E conculcando allor leggi e doveri,
e intenta solo a sodisfar le prave
sue passioni e i pravi suoi voleri,
tutt'alla Volpe abbandonò la grave
politica ingerenza, e i molti e i vari
interessi di stato, e i grandi affari.
Godeano poscia il principal favore
l'Asino vile e l'orgoglioso Toro,
la furba Volpe e il Gatto esploratore
e il buffon Bertuccione; e da costoro
il destin dipendea di quel reame,
e di tutto il quadrupede bestiame.
L'Allocco, oltre di ciò, sovra ogni sorte,
di gravi affar piena influenza ottenne;
e inquisitor, teologo di Corte,
di coscienze direttor divenne;
e assai sovente coll'iniqua Volpe
accomunava gli utili e le colpe.
Ahi stolta Corte, e qual funesto errore
ti pone in sen l'insidiosa serpe,
che l'occulto velen t'insinua in core,
e il germe di ragion ne svelle e sterpe?
E prestar puoi con pregiudizio sciocco
sì cieca fede a un impostore Allocco?
Non era il capitan Rinoceronte
in cabale di Corte esperto e scaltro;
stassene in guardia col suo corno in fronte,
e dorme e mangia e bee, nè bada ad altro.

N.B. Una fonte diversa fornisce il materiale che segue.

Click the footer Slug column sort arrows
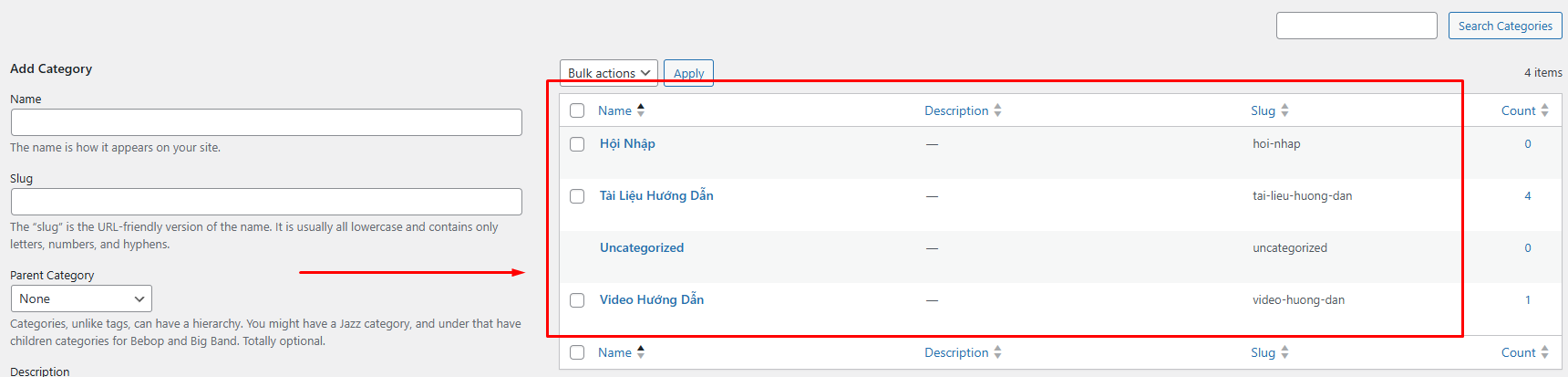This screenshot has height=377, width=1568. click(x=1284, y=352)
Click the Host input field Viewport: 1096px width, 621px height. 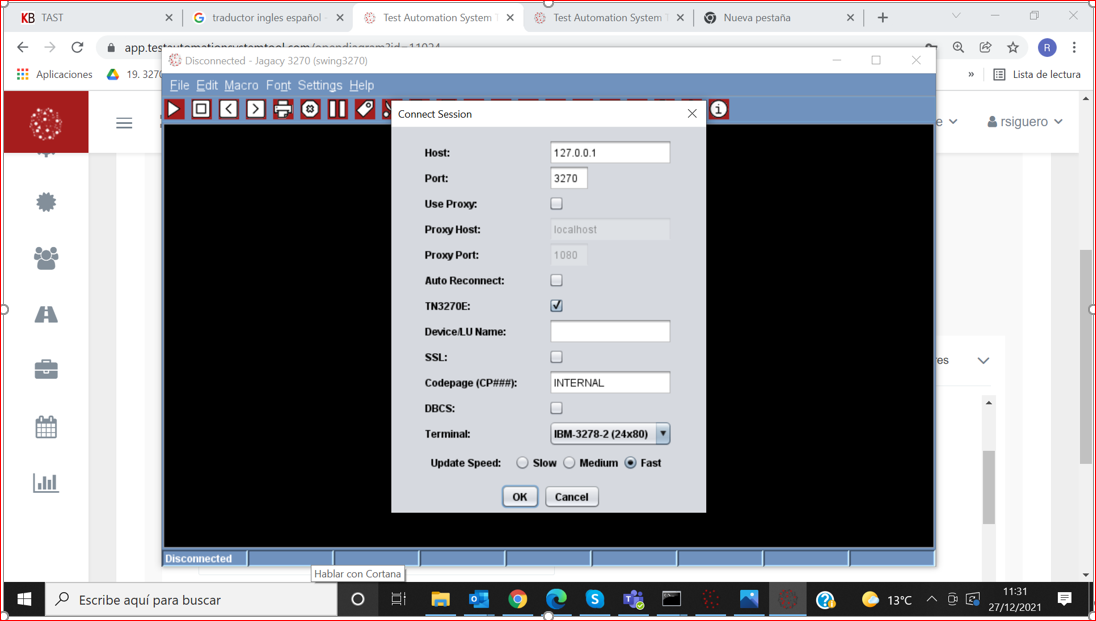coord(609,153)
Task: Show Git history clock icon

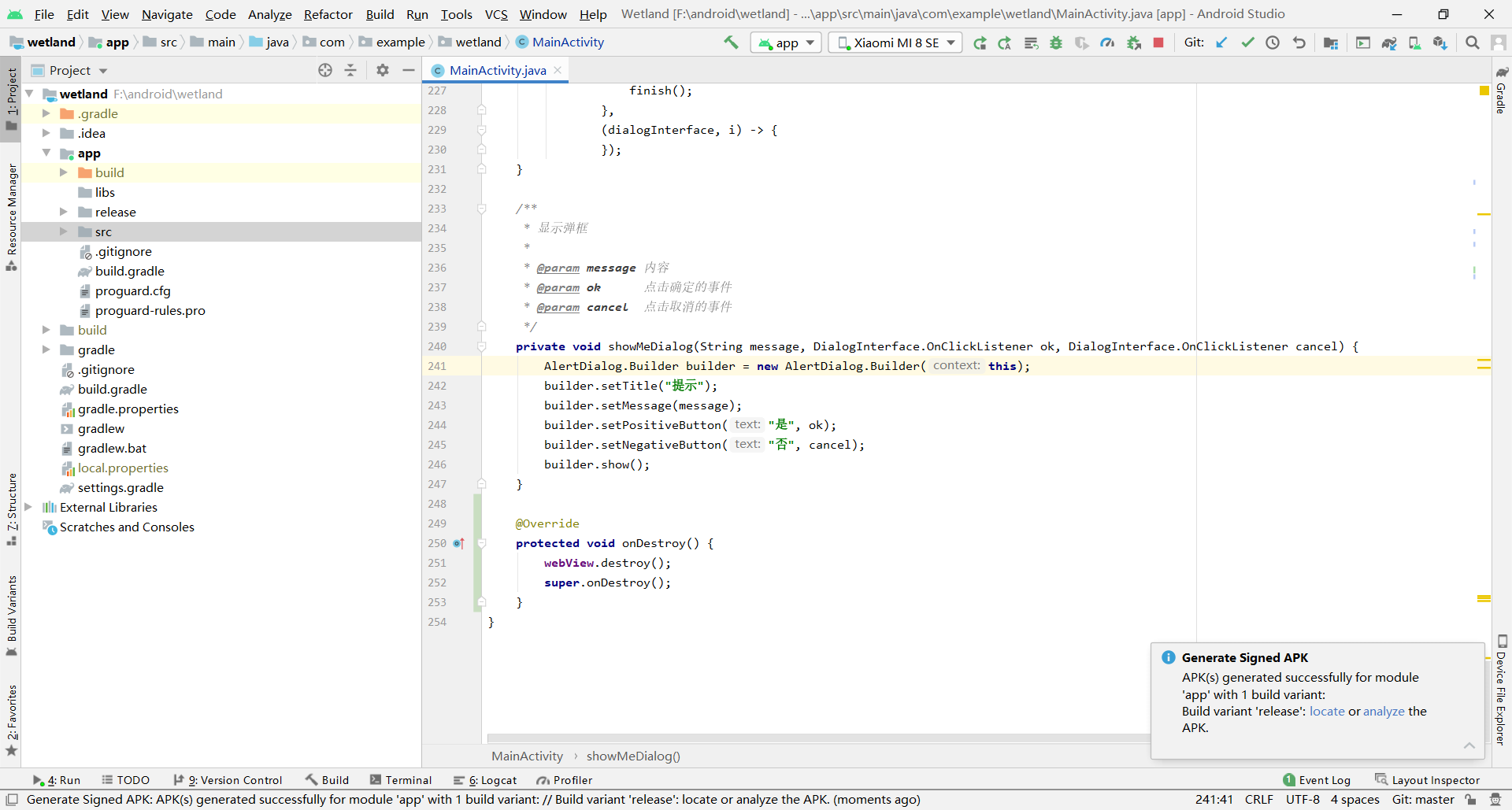Action: [1273, 43]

A tutti il Can Barbon facea buon viso,
grand'egoista e cortigian deciso;
inoltre un'alma avea versatil, fiacca,
e per lui lo stesso era o figlio o padre,
Can, Volpe, Asino, Scimmia, o Toro, o Vacca;
e stette ben colla regina madre,
con Lion Primo e con Lion Secondo;
insomma stava ben con tutto il mondo.
Or qual giudizio far di monarchia
che tai prenci e ministri ha per sostegni?
Qual da tai fonti provenir potria
felicità pei popoli e pei regni?
Qualunque sian color cui siam soggetti,
guai se malvagi, e peggio ancor se inetti.